Directions for this task
Work out how many lines in the data below include "Toggle", then reply with that number only.

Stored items
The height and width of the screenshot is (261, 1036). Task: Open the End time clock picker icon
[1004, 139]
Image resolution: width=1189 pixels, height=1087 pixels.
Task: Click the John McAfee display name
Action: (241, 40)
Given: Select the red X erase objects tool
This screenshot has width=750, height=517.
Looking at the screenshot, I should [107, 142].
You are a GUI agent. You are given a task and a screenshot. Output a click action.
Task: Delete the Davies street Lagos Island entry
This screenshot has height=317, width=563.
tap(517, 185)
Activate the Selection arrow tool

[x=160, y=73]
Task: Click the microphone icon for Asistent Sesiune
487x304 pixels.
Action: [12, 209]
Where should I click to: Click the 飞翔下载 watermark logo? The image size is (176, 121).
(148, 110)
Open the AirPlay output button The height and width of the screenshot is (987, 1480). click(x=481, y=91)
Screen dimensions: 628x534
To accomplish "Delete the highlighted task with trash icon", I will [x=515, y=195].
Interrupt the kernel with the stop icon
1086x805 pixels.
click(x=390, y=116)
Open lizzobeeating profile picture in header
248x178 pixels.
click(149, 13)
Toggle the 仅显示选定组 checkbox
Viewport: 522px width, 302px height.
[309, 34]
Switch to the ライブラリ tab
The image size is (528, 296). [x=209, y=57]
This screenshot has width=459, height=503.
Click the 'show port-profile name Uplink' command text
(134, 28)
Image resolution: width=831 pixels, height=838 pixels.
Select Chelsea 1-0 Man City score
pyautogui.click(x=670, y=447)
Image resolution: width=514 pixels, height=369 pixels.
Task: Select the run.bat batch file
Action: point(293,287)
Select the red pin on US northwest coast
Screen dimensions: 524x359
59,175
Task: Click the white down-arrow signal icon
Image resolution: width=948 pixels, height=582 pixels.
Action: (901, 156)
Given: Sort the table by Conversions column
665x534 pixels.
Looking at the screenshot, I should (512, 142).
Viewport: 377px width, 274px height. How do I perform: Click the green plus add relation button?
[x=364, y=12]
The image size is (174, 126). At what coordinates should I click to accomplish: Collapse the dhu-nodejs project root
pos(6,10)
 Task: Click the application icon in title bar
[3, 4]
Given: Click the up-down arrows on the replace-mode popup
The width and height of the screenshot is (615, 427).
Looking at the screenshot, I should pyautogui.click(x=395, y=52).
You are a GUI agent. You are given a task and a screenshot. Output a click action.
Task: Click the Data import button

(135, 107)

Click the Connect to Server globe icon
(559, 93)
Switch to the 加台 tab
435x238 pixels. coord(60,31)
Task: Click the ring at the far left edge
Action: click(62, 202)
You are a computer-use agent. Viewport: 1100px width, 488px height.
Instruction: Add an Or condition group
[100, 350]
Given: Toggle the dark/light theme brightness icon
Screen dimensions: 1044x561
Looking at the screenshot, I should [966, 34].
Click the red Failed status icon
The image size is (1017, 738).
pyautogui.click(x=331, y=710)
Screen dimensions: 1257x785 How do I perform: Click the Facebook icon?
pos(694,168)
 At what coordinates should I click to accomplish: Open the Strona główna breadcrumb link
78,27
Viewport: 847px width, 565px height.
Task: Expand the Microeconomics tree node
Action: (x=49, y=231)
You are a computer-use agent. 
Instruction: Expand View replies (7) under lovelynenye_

Result below
2